Holden, Cummins, Conrad, Donald and his father Raymond Arlington, and Duprex, Ingram's attorney, gather for the reading of Ingram's will and testament. The Arlingtons assume they will get everything, and gloat to Cummins that they plan to have his cherished books shipped off and sold. Instead, Ingram's will grants all he owns to Holden. The Arlingtons threaten to have the will annulled by having Holden found culpable in Ingram's death, as his nurse. Duprex tells the Arlingtons that Ingram wrote an older will which gave everything to Donald, and offers to help overturn the new will in favor of the old one in exchange for a third of the estate. That night, while forging the "older will", Duprex is strangled to death. Only the assailant's left hand (which has Ingram's ring) is seen.
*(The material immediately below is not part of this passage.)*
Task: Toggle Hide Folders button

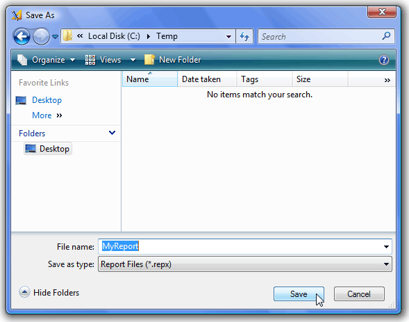Action: point(49,292)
Castanio investigates. Everyone hears Ingram playing the piano in the main hall, but when they go to check no one is there. Castanio witnesses Donald attacked and almost choked to death by the hand with Ingram's ring. He checks Ingram's coffin and finds that Ingram's left hand has been cut off, a hand-sized hole has been broken out of a window, and outside the hole is a trail of handprints. Castanio begins to believe Ingram's severed hand may have killed Duprex.
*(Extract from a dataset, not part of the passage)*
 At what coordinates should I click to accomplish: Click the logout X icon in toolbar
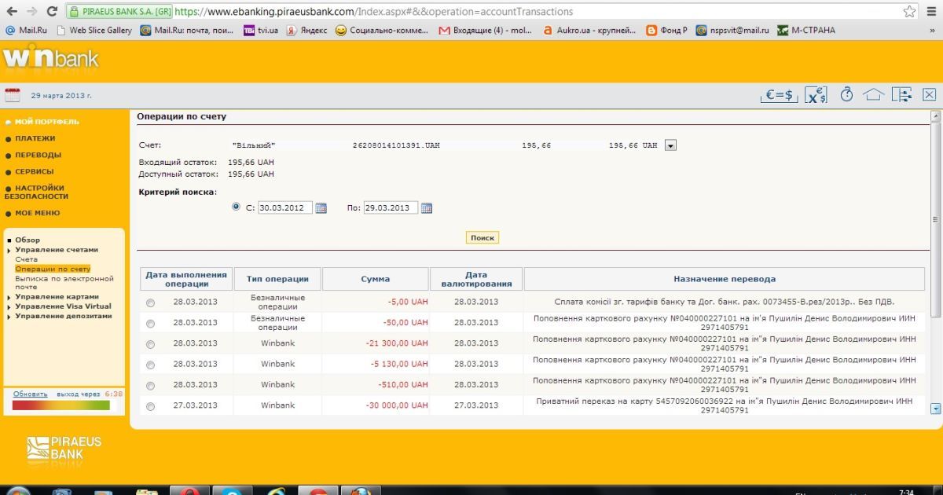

Cummins sees the disembodied hand while working in the library. He grabs the hand and locks it in a desk drawer. When he summons Conrad and Holden to show them, the hand is gone, and they assume it to have been a figment of his imagination. Donald remembers the combination and location of a safe in the house, and Castanio and his father accompany him to the room where it is located. Inside is the disembodied hand. In a panic, Donald flees the house with Conrad in pursuit. Holden realizes that Cummins is the killer, having acted to safeguard his books, but his conscience is driving him mad, making him insist that the hand did it all. She urges him to turn himself in, promising to speak on his behalf. He instead tries to kill her to keep her from telling anyone else. To stay his hand, she claims to believe the hand is responsible, and begs Cummins to protect her from it. Completely convinced by his delusion, Cummins seizes the hand and throws it in the fire, but the burning hand crawls out and chokes him, fading out of existence after he collapses.
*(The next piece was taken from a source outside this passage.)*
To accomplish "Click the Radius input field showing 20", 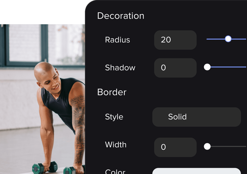I will (175, 40).
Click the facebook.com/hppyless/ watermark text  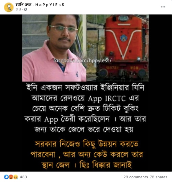point(82,61)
Castanio and Conrad discover a hidden record player with a recording of Ingram's piano playing which Cummins remotely triggered from his desk. Castanio theorizes that Cummins cut off the hand, which he kept in his desk or the safe whenever not using it in an attack.

Cast 

 Robert Alda as Bruce Conrad
 Andrea King as Julie Holden
 Peter Lorre as Hilary Cummins
 Victor Francen as Francis Ingram
 J. Carrol Naish as Commissario Ovidio Castanio
 Charles Dingle as Raymond Arlington
 John Alvin as Donald Arlington
 David Hoffman as Duprex
 Barbara Brown as Mrs. Miller
 Patricia White as Clara
 William Edmunds as Antonio
 Belle Mitchell as Giovanna
 Ray Walker as Mr. Miller
 Pedro de Cordoba as Horatio

Production
The film was Warner Bros.' only foray into the horror genre in the 1940s and was Peter Lorre's last film with the studio.

Graham Baker was reported as working on a script for Warner Bros in 1945. Robert Florey was assigned to direct with Andrea King and Paul Henreid to star. The screenwriter Curt Siodmak had originally written the film for Henreid, who turned it down. Robert Alda was cast instead.

Filming started November 27, 1945. The piece much played throughout the film is a slightly modified version of Brahms' transcription for left hand of the chaconne from Johann Sebastian Bach's Violin Partita in D minor, performed by Warner Bros. pianist Victor Aller. His hand is shown playing the piano and throughout the movie.

Release

Home media
The film was released on Laser Disc by MGM/UA Home Video on March 16, 1999 and released on DVD by Warner Brothers on October 1, 2013.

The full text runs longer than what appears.